I am still awaiting a second transplant, but by now hardly with bated breath. Treatment times are down to only four hours now, which is a lot easier to take. I may try high flux dialysis in the near future, which should reduce the time further.

UPDATE -- June, 1993

This month I completed 25 years on dialysis.

I switched to high flux dialysis about two years ago and feel this mode of treatment represents a definite improvement, not just because of the reduction in treatment duration (now 3 to 3.5 hours for me). Judging by tests that measure adequacy of dialysis, I am quite well dialyzed. I notice that I feel better on Mondays (after a three day interval between treatments) than with conventional dialysis. Neurological problems -- I had five surgical procedures for carpal tunnel syndrome during the eighties -- seem to be diminished; at least the symptoms of this condition, which is a compression of a nerve in the wrist due to inflammation and scarring, have not recurred.

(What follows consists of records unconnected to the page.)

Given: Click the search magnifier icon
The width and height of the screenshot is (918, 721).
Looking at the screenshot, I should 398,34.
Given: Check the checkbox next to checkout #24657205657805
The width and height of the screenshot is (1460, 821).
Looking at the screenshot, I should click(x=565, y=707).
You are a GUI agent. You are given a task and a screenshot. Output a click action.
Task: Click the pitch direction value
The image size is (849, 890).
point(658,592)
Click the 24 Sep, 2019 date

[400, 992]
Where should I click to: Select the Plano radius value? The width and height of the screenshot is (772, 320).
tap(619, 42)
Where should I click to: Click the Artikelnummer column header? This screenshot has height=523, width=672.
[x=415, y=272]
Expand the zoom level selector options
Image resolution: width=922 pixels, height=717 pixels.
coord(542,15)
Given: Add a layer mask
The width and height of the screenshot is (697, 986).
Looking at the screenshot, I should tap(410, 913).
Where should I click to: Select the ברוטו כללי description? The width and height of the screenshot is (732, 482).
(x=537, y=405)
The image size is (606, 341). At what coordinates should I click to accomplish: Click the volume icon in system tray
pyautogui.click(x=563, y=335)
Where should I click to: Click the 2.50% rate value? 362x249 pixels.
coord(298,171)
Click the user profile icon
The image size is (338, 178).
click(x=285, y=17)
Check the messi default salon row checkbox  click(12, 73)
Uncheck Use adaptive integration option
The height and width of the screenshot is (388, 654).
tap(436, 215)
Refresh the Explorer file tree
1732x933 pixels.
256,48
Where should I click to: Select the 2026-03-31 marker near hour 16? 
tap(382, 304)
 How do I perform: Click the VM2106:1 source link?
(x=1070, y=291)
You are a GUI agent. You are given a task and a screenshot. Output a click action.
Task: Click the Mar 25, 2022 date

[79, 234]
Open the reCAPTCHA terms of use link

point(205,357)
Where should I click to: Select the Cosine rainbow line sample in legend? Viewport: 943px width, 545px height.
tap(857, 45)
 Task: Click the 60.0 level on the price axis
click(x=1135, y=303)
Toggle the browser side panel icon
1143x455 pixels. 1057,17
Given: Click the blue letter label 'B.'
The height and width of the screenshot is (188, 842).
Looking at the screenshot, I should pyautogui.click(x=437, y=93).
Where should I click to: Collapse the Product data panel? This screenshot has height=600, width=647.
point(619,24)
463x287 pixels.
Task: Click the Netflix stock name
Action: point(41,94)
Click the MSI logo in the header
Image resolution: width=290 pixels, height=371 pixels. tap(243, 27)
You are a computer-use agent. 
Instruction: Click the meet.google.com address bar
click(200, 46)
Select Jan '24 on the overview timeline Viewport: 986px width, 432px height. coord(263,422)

Last summer, my wife and I played golf a lot, and I was able to walk eighteen holes while pulling a golf cart behind me. I am still a mathematics professor at Boston College, although I am currently on a temporary medical leave of absence (see below).

My wife and I recently celebrated the marriage of our daughter, now 26 years old. It was always my wish that I would live long enough to see this. Now I look forward to becoming a grandfather some day.

On November 18, 1992, I developed chills and a fever during my dialysis treatment and was transported by ambulance to the hospital. There it was discovered during exploratory surgery the next day that my pancreas and gall bladder were inflamed, and the latter had to be removed. I had to have a second surgical procedure because of internal bleeding and then ran into other complications, including dangerously low blood pressure. I wound up in intensive care and on a respirator for about 11 days. I very nearly died. After a total of six weeks in the hospital, I began a period of several months of recuperation that is still continuing as of this writing. Needless to say, this episode had profound emotional and psychological effects on me that may well outlast the physical toll. For many weeks, I was no longer in control of my health, but dependent on others. That was very difficult for me.

The support of my friends, family, and coworkers has been invaluable to me. And of course, words are inadequate to express my gratitude to my wife Susan for standing by me through the difficult times as well as the good, and for always being there when I needed her.

UPDATE -- October, 1996

After my medical crisis in 1992, I decided to make my medical leave of absence permanent. I had completed 25 years of full-time teaching at Boston College, the last few of which were becoming difficult physically for me. It was time to call it quits.

My granddaughter Alexandra was born on May 25, 1994, and my grandson Brett, on June 20, 1996. These two kids have become the joy of my life and I love being with them. I keep busy with many things -- reading, walking, "surfing the net" with my computer and corresponding with friends and family via e-mail, taking day trips with Sue, and of course baby sitting.

I have come to realize that regular exercise is essential to a dialysis patient to maintain muscle mass, bone density, and stamina. Even just stretching exercises and regular walks can make a great difference in how well you do. I recommend it.

Good luck on your journey through life.


* With today's more efficient dialyzers, treatment times are now typically four to five hours, and even less with high flux dialysis.

** Nowadays, most patients have an arteriovenous fistula rather than an external shunt.